Wednesday, December 10, 2008

The Proper Place of Science

Here in The West, we have a love affair with science. It’s completely understandable; science has spread prosperity to an unprecedented level, it has put men on the moon, given us the means to feed the whole planet, created the microwave, and allowed us to carry excessively tiny telephones with us wherever we go. Unfortunately, the ubiquity of science has caused many people to place it on pedestal and rely on it for every answer. For so many, an answer provided by science no matter what the subject, is wrongly valued far above answers provided by its sister disciplines of philosophy and theology.

Science is a tool and like any tool it is good for some jobs and absolutely useless for others. Science can’t explain the deepest questions that we have asked ourselves over the centuries: “Why are we here? (Not “How did we come into being,” which it might be possible for science to answer, although even that answer has so far eluded scientists, but rather “WHY, or for what purpose, are we here?”). Science can’t explain consciousness, kindness, morality, or even free will.

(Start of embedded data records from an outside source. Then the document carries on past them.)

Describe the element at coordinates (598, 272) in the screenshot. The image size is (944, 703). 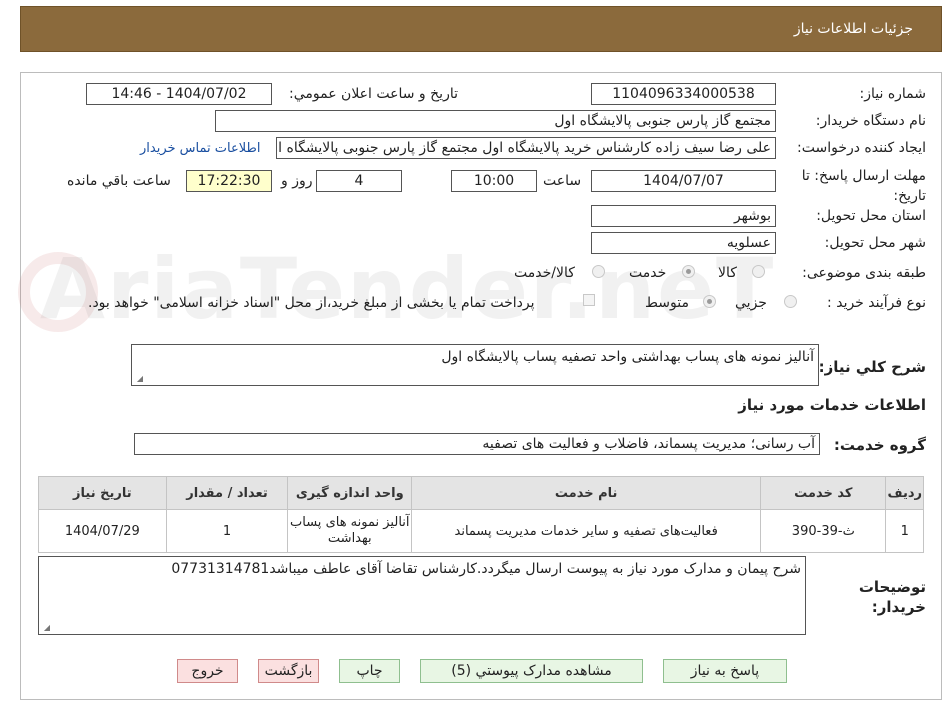
I see `category-goods-service-radio` at that location.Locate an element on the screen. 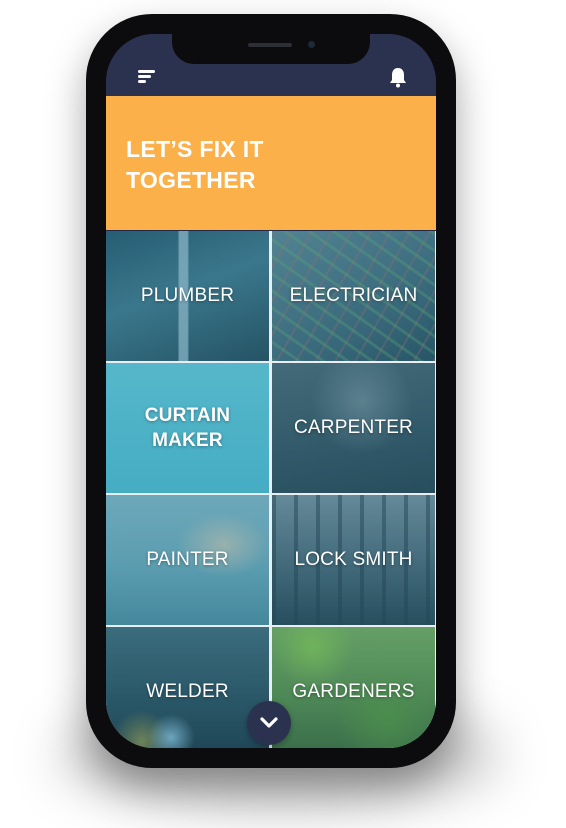 Image resolution: width=566 pixels, height=828 pixels. service-label: ELECTRICIAN is located at coordinates (354, 296). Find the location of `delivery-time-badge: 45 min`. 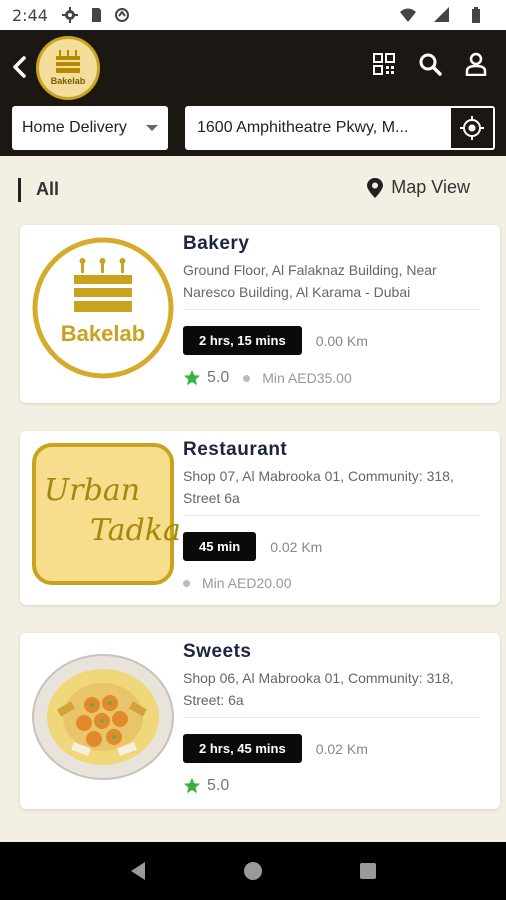

delivery-time-badge: 45 min is located at coordinates (220, 546).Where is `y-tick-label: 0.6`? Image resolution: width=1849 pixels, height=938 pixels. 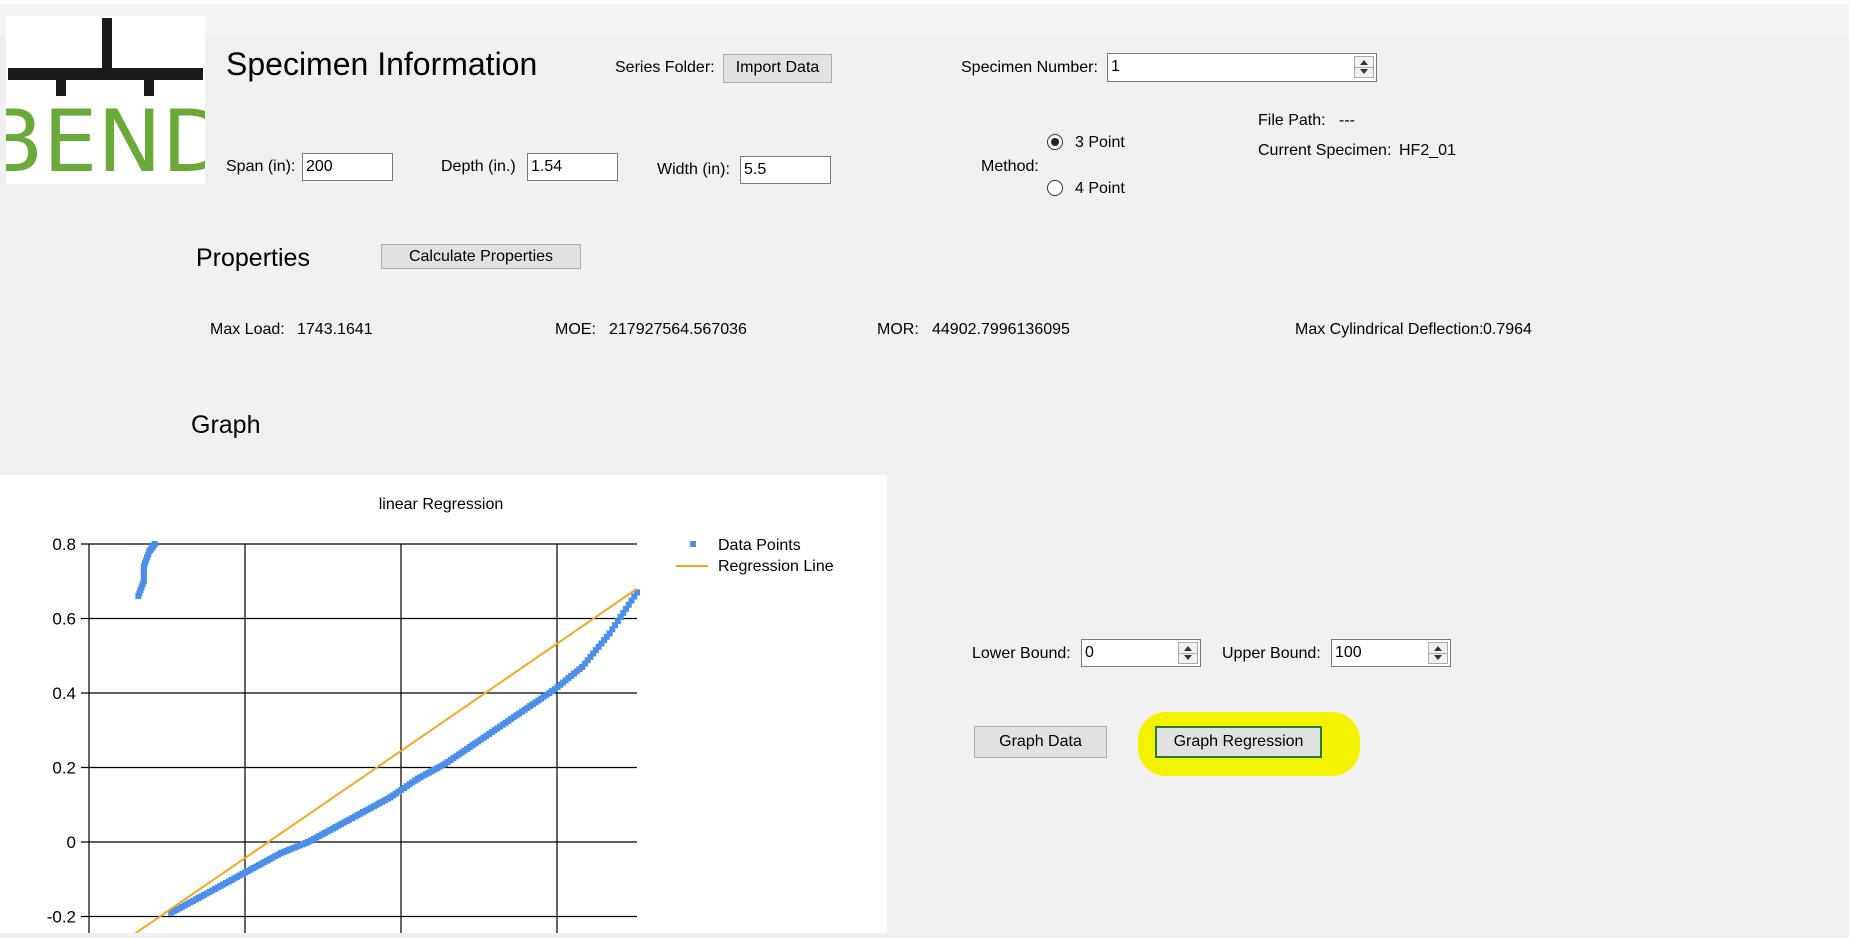 y-tick-label: 0.6 is located at coordinates (64, 620).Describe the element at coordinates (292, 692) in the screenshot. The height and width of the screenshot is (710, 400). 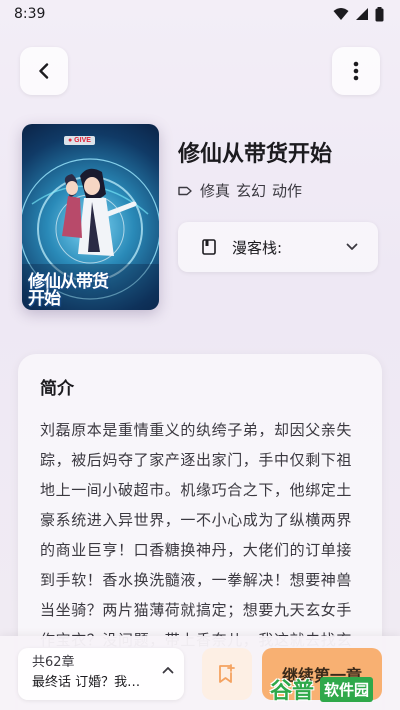
I see `watermark-brand: 谷普` at that location.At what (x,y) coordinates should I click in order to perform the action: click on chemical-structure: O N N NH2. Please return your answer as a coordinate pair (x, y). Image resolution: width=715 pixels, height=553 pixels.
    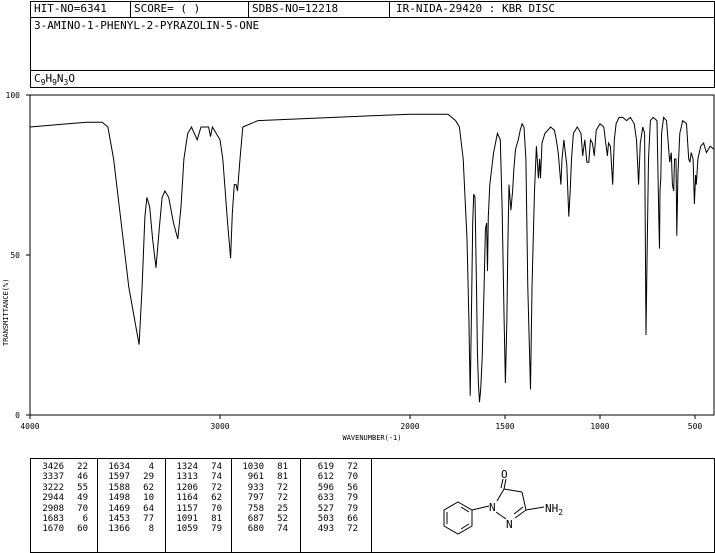
    Looking at the image, I should click on (503, 502).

Here are two classic examples of the limitation of science:

  1. A brain surgeon knows a great deal more about the physical brain than I do, yet he has absolutely no access to my mind. He knows nothing about my innermost thoughts, he can’t discover them by looking at my brain, and he can’t tell what I’m thinking about, or what makes me happy, sad, worried, or elated through any scientific means available to him.

  2. (Credit to Philosopher Brian Magee for this example):I am sitting in a room, when the human body sitting opposite me rises out of it’s chair and then moves across the room to a table. On the table it locates a small silver box, out of which it removes a cigarette which it places in it’s mouth. Upon completing this action, the body proceeds to light that same cigarette.

    I, and anyone else who observes this action, immediately understand that that person desires a cigarette, even if we have never experienced such a similar desire ourselves before. However, if we try to explain this sequence of events in scientific terms, those of atomic motion and chemical reaction, this sequence suddenly becomes totally incomprehensible.

Science is very limited in its ability to explain the universe around us. It is only a tool, and a flawed tool at that as philosophers David Hume and Thomas Kuhn have so brilliantly pointed out. Yet, it remains the best, most important tool we have for explaining the natural world. That is all. Only what can be examined physically and measured quantitatively and qualitatively is available to science. Everything else falls into the realms of Philosophy or Theology.

You’ve probably heard an atheist say that “science has proven that miracles can’t occur.” This is complete rot. By definition science is the study of order and patterns, usually in the natural world. Miracles, by definition, are events that go against the natural order and established pattern of the world. In other words, miracles are forever outside the realm of science. Trying to explain genuine miracles with science is a little like trying to gauge an individual’s wisdom with a tape measure. It’s the wrong tool.

Science is necessary and useful, but it by no means has the last word (or often any word) on the most important aspects of human life – meaning, morality, love, selflessness, consciousness, or rationality; and the list goes on and on. For each of these areas we need the separate but equally useful tools of philosophy and theology.